_Problem statement_: Exactly as given, repeat all of the entries.

(Excerpts from a dataset)
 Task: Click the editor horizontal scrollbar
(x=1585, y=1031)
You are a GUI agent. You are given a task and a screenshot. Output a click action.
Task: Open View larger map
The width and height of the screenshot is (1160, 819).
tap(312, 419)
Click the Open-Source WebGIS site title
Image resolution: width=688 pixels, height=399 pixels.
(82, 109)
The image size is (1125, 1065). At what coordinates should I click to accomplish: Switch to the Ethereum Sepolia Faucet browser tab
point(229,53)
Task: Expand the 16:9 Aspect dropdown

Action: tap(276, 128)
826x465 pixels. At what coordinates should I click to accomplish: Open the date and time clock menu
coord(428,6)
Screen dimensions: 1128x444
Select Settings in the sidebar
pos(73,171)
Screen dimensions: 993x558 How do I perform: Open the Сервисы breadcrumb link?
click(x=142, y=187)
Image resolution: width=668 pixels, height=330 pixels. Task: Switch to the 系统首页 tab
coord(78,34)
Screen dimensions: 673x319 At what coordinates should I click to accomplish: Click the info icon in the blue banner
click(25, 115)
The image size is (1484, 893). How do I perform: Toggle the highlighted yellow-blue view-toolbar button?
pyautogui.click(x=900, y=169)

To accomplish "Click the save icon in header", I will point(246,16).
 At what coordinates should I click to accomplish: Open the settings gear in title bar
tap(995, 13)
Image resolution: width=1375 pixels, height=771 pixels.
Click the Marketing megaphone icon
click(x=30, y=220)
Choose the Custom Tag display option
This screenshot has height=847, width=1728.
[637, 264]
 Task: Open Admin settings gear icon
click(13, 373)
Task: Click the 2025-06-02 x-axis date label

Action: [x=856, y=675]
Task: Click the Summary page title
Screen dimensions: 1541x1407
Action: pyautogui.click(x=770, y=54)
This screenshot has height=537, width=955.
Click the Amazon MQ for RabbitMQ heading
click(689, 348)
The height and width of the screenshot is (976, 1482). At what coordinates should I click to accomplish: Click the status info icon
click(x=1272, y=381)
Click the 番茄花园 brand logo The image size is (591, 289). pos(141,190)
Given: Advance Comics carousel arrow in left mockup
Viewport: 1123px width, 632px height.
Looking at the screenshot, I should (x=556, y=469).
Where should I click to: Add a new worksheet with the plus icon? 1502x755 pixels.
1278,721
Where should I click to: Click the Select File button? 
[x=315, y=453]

_Task answer_:
 Task: Click the editor horizontal scrollbar
(x=1585, y=1031)
You are a GUI agent. You are given a task and a screenshot. Output a click action.
Task: Open View larger map
The width and height of the screenshot is (1160, 819).
tap(312, 419)
Click the Open-Source WebGIS site title
Image resolution: width=688 pixels, height=399 pixels.
(82, 109)
The image size is (1125, 1065). At what coordinates should I click to accomplish: Switch to the Ethereum Sepolia Faucet browser tab
point(229,53)
Task: Expand the 16:9 Aspect dropdown

Action: tap(276, 128)
826x465 pixels. At what coordinates should I click to accomplish: Open the date and time clock menu
coord(428,6)
Screen dimensions: 1128x444
Select Settings in the sidebar
pos(73,171)
Screen dimensions: 993x558 How do I perform: Open the Сервисы breadcrumb link?
click(x=142, y=187)
Image resolution: width=668 pixels, height=330 pixels. Task: Switch to the 系统首页 tab
coord(78,34)
Screen dimensions: 673x319 At what coordinates should I click to accomplish: Click the info icon in the blue banner
click(25, 115)
The image size is (1484, 893). How do I perform: Toggle the highlighted yellow-blue view-toolbar button?
pyautogui.click(x=900, y=169)

To accomplish "Click the save icon in header", I will point(246,16).
 At what coordinates should I click to accomplish: Open the settings gear in title bar
tap(995, 13)
Image resolution: width=1375 pixels, height=771 pixels.
Click the Marketing megaphone icon
click(x=30, y=220)
Choose the Custom Tag display option
This screenshot has height=847, width=1728.
[637, 264]
 Task: Open Admin settings gear icon
click(13, 373)
Task: Click the 2025-06-02 x-axis date label

Action: [x=856, y=675]
Task: Click the Summary page title
Screen dimensions: 1541x1407
Action: pyautogui.click(x=770, y=54)
This screenshot has height=537, width=955.
Click the Amazon MQ for RabbitMQ heading
click(689, 348)
The height and width of the screenshot is (976, 1482). At what coordinates should I click to accomplish: Click the status info icon
click(x=1272, y=381)
Click the 番茄花园 brand logo The image size is (591, 289). pos(141,190)
Given: Advance Comics carousel arrow in left mockup
Viewport: 1123px width, 632px height.
Looking at the screenshot, I should (x=556, y=469).
Where should I click to: Add a new worksheet with the plus icon? 1502x755 pixels.
1278,721
Where should I click to: Click the Select File button? 
[x=315, y=453]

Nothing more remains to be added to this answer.